» Task objective: For the entries below, report every line that includes the word "icon".

» Data in this exercise:
····················

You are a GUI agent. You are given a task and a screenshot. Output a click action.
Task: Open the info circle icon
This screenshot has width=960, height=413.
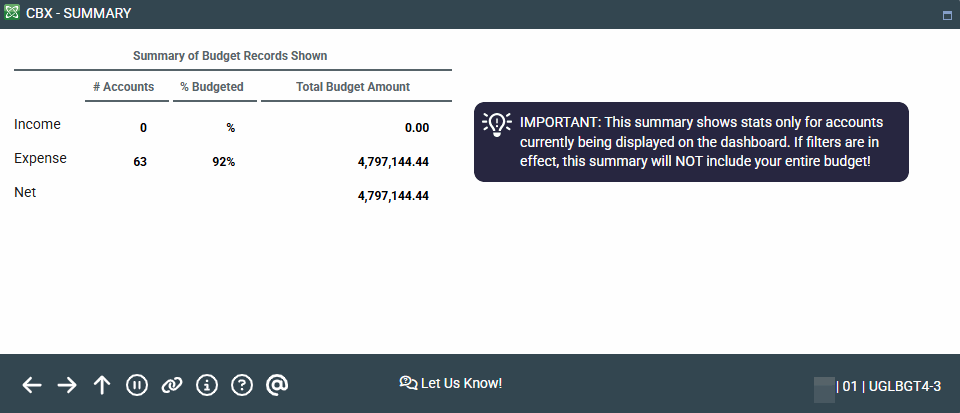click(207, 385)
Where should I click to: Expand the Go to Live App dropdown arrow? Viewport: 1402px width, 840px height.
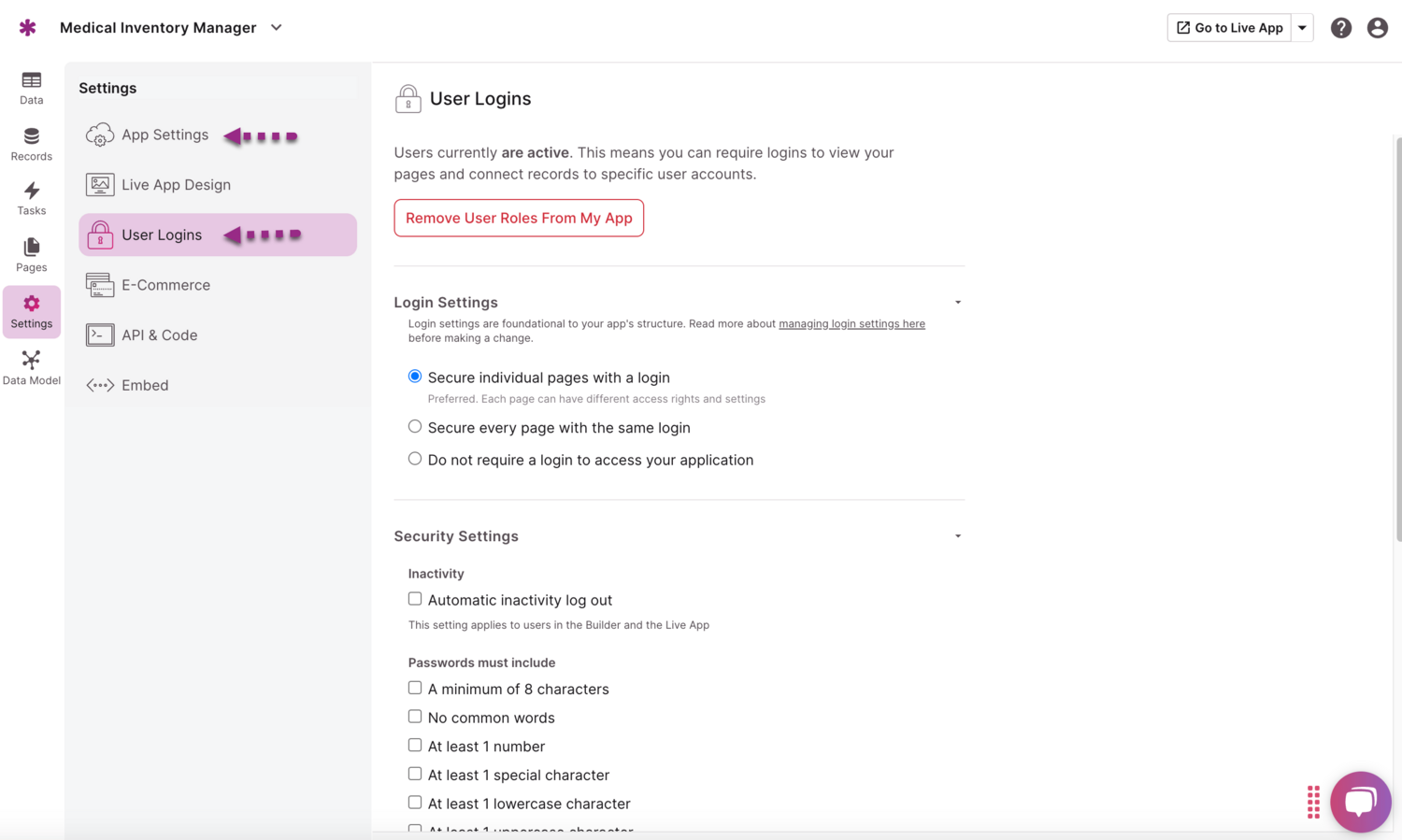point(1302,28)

····················

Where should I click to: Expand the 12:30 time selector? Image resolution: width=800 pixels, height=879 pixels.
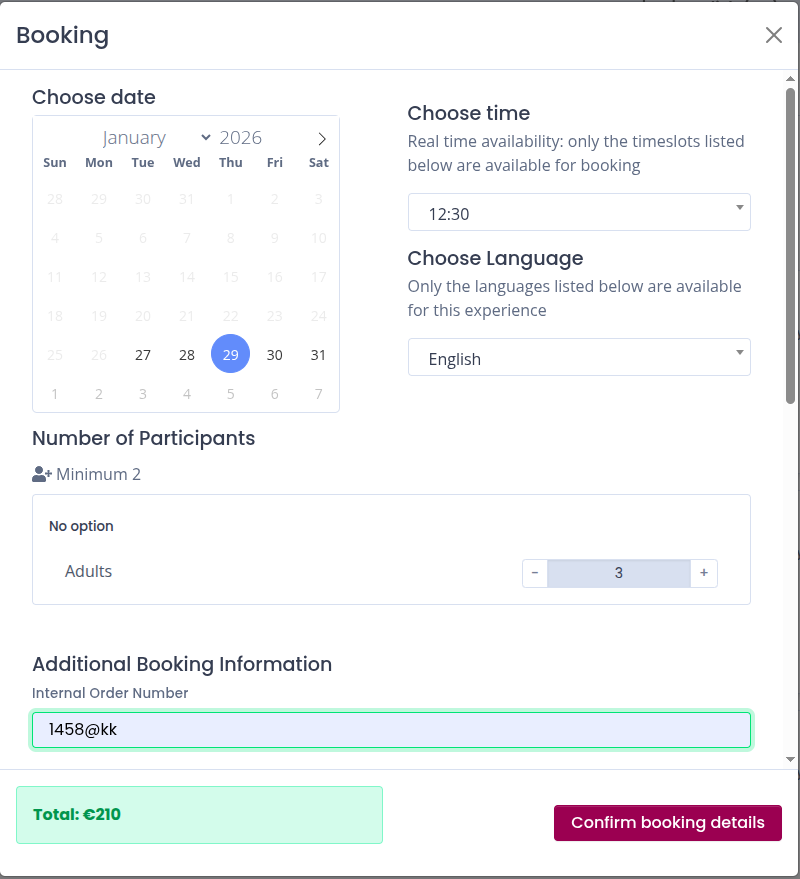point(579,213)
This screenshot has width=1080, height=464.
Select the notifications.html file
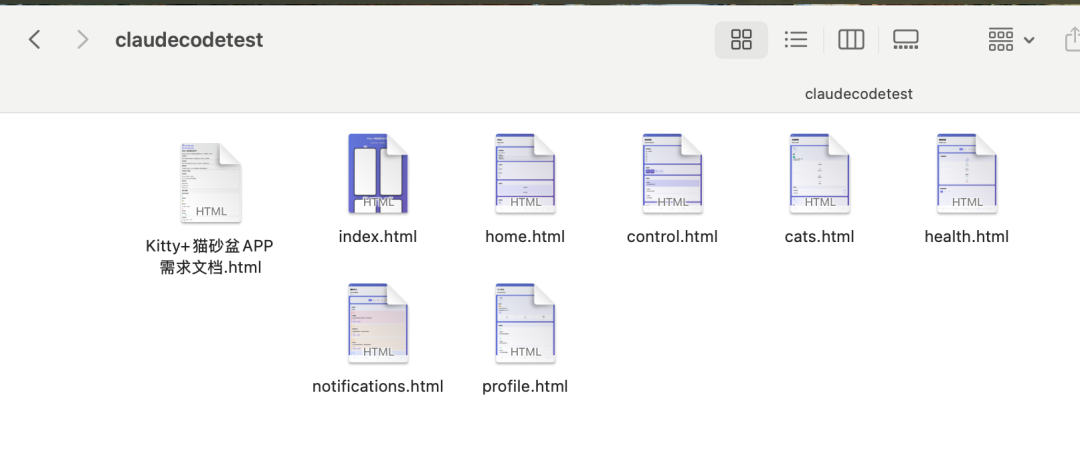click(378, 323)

····················

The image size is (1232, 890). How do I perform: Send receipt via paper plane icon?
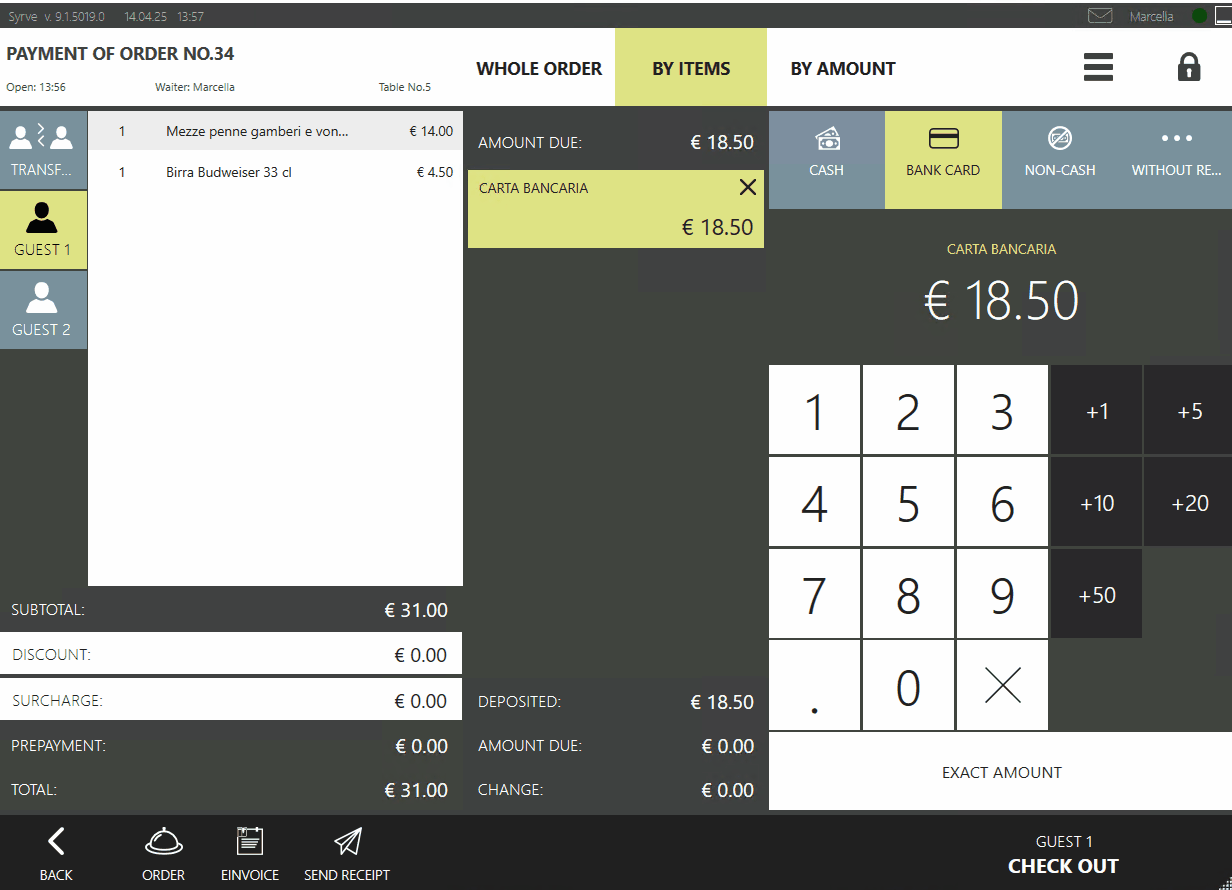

····················

» Output below:
Task: Open the info circle icon
The image size is (1232, 890). How do I perform: Send receipt via paper plane icon?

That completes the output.